Media Deception and Iraq
July 11, 2001 7:33 AM   Subscribe

Media Deception and Iraq
An interesting quick story-- one journalist smells a rat in an AP report about Iraq using money to buy weapons, investigates the genesis of the story, and finds more deception. Meanwhile statistics on children dying from sanctions go unpublished.
posted by chaz (8 comments total)
 
get those fleas off the rat and publish those stats on dying children...what, you need validation?
posted by clavdivs at 7:46 AM on July 11, 2001


commentary was also trying to discredit ed said awhile back. voices in the wilderness has stuff on the sanctions.
posted by kliuless at 7:56 AM on July 11, 2001


Though I dislike Commentary in general, and though I know that many nations have done away with sanctions for their own self-interest, clearly if Iraq can pay 10 thousand per family for any Palestinian in;tifada fighter who dies for the cause, they can also afford to help their kids....and no, I did not get the money thing from Commentary or the by now discredited AP but rather from an Arab source.
posted by Postroad at 7:59 AM on July 11, 2001


...just another example of the untrustworthiness of corporate news media. If it's not the intentional slanting of news or burying of news, it's slanting or distortion of news through incompetence.
posted by fleener at 8:43 AM on July 11, 2001


it's slanting or distortion of news through incompetence.

Not in Britain, at least. There's a general consensus across the media, tacitly supported within the Foreign Office, that sanctions haven't worked in a while. (Compare the War on Drugs, another triumph of ideological paralysis, whether enforced by the left or right.)

But to abandon the policy after ten years would be perceived as a defeat.

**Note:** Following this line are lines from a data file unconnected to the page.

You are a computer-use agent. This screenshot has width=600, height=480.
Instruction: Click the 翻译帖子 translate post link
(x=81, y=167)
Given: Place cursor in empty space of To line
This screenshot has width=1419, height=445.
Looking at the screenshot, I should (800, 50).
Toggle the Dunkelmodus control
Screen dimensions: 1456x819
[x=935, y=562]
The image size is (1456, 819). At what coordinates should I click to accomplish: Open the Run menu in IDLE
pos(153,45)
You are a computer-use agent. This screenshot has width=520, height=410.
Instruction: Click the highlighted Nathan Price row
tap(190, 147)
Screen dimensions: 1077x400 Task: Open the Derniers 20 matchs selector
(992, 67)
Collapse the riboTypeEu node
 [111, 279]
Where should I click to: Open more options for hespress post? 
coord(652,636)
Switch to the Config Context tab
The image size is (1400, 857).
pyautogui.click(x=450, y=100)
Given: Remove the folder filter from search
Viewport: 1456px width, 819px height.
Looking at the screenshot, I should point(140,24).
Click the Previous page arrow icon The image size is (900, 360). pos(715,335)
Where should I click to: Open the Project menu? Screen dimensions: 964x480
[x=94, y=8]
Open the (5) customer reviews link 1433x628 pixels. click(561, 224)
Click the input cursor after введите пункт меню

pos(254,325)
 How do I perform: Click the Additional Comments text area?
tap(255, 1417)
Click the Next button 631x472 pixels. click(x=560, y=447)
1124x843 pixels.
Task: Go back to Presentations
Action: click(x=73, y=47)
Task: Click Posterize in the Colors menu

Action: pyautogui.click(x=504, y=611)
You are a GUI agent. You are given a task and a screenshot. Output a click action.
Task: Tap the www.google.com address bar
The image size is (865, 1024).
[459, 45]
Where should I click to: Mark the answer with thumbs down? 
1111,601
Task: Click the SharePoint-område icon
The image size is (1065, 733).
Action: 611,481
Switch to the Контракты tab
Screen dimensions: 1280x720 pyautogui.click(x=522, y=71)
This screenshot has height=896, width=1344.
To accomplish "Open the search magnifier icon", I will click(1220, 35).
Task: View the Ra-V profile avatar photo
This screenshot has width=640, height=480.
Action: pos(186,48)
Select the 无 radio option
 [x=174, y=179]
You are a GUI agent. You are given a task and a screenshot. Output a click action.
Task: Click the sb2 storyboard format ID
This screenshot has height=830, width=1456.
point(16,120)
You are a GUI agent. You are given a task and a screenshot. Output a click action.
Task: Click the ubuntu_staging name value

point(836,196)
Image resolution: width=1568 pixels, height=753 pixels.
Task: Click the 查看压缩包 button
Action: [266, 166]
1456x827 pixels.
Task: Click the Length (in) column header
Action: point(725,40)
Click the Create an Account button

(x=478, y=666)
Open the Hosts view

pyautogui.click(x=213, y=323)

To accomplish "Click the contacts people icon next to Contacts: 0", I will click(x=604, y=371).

The political investment in them is too entrenched: it's like having a stockholding in shares that have lost 90% of their value, where you're not prepared to sell and take the loss.

As John Simpson wrote three years ago:

. . . there is no point in continuing with a policy that actively makes Saddam stronger. What is needed is a specific series of non-economic measures that will isolate Saddam and put the blame firmly on the man himself.

No, I don't know what those measures might be. But simply to wait for Saddam to die carries the risk of alienating the Iraq he leaves behind.
posted by holgate at 9:06 AM on July 11, 2001


postroad: Iraq has not actually paid that money, which I believe was meant to be paid to any children killed by the Israel occupation army. There have been 100 or so of them killed, which would be about a million dollars. Given that Iraq has more than 20 million children, 1 million dollars wouldn't make a huge difference in their health care budget.

And while it's true that many nations have given up on sanctions for their own self interest, that doesn't change the fact that virtually every human rights group has deeply criticized them as tantamount to slow genocide.
posted by chaz at 9:06 AM on July 11, 2001


to Chaz: thanks. My point is not that the money (had it been sent) would have taken care instead of all Iraqui children but rather that making a public show of sending money out of the country and at the same time pleading about the needs within the country does not win much public relations.
Iraq has spent zillions for weaponry, army, R and R, and this too is money that might be used for the people.
That said, we also know that oil being shipped out by hugging shore (within three mile limits) so that there is an active trade going on and we have no control over it.
I agree that our policy is a failed one, as it also is in Cuba, but this is the nonsense that is kept going to show the American public how tough our leaders are (either party).
posted by Postroad at 9:14 AM on July 11, 2001


The one thing that's clear about this is that the person who wrote the story is not a journalist and has no credibility: she didn't see the report, she doesn't think the other reporter can get a copy, now go away. If AP and Reuters want to keep their credibility, they should refuse to carry anything under her byline.